Таким образом, Чернышевский по этим первым строкам Толстого не только предсказал, что это будет великий писатель; мало того, он сразу указал центральную сторону таланта Толстого как беллетриста, показал, что прозорливость относительно внутренних состояний и сознания человеческого делает Толстого бесконечно ценным бытописателем. В то самое время как Писарев писал о «Цветах невинного юмора»9, Чернышевский посвятил «Губернским очеркам» глубокую и серьезную статью, в конце которой говорит:
«Нам казалось, что можно сочувствовать человеку, поставленному в фальшивое положение, даже не одобряя всех его привычек, всех его поступков. Удалось ли нам провести эту мысль с достаточной точностью, пусть судят другие.
Что же касается литературных достоинств книги, изданной г. Салтыковым, — о них также пусть судят другие. „Губернские очерки“ мы считаем не только прекрасным литературным явлением, — эта книга принадлежит к числу исторических фактов русской жизни»10.

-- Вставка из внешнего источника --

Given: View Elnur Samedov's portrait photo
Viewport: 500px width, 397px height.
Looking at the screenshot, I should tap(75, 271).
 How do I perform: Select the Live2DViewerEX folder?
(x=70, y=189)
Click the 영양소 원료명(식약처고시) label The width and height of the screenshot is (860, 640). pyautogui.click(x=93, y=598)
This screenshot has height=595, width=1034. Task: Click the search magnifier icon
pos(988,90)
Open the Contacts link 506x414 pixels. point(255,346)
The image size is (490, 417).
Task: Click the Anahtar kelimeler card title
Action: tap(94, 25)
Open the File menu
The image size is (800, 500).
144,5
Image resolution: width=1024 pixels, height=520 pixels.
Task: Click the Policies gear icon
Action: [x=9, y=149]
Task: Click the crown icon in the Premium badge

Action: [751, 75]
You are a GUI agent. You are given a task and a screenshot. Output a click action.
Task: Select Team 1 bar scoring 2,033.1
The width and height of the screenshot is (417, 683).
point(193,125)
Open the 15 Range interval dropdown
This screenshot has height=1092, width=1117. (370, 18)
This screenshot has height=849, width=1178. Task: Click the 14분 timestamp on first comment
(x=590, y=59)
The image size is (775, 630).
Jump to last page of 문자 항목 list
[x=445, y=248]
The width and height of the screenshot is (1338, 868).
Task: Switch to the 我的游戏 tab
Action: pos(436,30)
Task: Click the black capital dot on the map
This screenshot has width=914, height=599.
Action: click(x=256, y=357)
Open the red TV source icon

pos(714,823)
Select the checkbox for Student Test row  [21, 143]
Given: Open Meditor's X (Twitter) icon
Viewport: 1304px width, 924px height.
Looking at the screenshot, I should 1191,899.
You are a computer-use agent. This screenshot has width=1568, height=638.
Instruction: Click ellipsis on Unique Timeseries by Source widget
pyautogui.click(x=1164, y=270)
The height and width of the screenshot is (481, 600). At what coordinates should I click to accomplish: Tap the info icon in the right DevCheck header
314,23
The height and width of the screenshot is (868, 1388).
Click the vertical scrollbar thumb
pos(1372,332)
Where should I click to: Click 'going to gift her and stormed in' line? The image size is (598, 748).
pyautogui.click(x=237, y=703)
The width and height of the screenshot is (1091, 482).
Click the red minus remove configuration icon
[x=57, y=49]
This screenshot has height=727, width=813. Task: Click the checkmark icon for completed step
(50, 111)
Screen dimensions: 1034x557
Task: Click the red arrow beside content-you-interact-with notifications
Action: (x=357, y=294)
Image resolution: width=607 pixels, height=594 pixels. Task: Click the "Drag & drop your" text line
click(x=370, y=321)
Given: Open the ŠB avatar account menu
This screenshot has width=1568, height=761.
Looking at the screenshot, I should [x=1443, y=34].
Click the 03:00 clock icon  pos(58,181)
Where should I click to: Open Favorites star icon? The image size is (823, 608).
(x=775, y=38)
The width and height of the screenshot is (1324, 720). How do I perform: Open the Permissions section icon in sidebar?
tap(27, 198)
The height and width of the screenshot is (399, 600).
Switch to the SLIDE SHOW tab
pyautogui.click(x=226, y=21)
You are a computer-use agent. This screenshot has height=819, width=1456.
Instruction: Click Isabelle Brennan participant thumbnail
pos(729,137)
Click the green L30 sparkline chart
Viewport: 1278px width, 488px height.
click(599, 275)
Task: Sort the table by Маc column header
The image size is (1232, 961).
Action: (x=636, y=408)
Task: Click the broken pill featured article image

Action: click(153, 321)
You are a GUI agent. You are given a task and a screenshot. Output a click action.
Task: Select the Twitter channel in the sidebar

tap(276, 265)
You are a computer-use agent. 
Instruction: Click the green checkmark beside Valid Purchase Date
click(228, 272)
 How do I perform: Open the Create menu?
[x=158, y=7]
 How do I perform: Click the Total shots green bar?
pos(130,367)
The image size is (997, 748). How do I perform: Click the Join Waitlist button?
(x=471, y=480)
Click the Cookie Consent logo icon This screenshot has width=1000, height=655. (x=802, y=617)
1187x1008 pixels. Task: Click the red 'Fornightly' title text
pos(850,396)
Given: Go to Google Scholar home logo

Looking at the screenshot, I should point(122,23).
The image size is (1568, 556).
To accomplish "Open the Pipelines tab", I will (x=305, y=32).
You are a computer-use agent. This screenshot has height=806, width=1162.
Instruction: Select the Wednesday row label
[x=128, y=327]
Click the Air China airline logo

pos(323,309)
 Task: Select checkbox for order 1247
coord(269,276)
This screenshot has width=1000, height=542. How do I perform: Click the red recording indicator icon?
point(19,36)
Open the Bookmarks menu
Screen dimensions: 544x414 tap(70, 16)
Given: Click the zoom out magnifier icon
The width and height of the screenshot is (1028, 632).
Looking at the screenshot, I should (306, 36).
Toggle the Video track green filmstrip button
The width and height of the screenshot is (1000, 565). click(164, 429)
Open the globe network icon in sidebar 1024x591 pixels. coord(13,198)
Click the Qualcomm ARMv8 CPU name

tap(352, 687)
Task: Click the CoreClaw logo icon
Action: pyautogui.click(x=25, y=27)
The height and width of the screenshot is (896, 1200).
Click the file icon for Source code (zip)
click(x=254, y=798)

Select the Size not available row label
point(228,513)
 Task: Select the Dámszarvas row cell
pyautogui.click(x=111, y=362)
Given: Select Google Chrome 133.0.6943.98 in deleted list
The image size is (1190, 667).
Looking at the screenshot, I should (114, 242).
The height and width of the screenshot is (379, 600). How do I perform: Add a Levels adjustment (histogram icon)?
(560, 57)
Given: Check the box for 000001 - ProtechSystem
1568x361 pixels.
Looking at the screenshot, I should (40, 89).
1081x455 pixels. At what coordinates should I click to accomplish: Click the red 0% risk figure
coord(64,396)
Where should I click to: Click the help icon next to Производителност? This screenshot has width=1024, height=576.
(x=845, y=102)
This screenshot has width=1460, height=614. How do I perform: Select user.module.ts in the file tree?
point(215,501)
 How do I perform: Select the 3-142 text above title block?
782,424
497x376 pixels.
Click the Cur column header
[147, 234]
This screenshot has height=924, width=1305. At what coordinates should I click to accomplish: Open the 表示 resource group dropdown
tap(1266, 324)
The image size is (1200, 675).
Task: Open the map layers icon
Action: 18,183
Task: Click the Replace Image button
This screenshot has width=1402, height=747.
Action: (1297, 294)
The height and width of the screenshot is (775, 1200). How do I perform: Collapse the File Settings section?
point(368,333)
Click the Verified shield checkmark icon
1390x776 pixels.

Достаточно яркое доказательство литературно-критической проницательности.
Не менее замечательна данная им формула подлинного крупного писателя:
«…Как ни важно участие бессознательной творческой силы в создании поэтических произведений, как ни достоверна всеми нами признаваемая истина, что без этого элемента непосредственности, составляющей существеннейшее качество таланта, невозможно быть не только великим, но и порядочным поэтом, — но равно достоверно и то, что, при самом сильном даре бессознательного творчества, поэт не создаст ничего великого, если не одарен также замечательным умом, сильным здравым смыслом и тонким вкусом»11.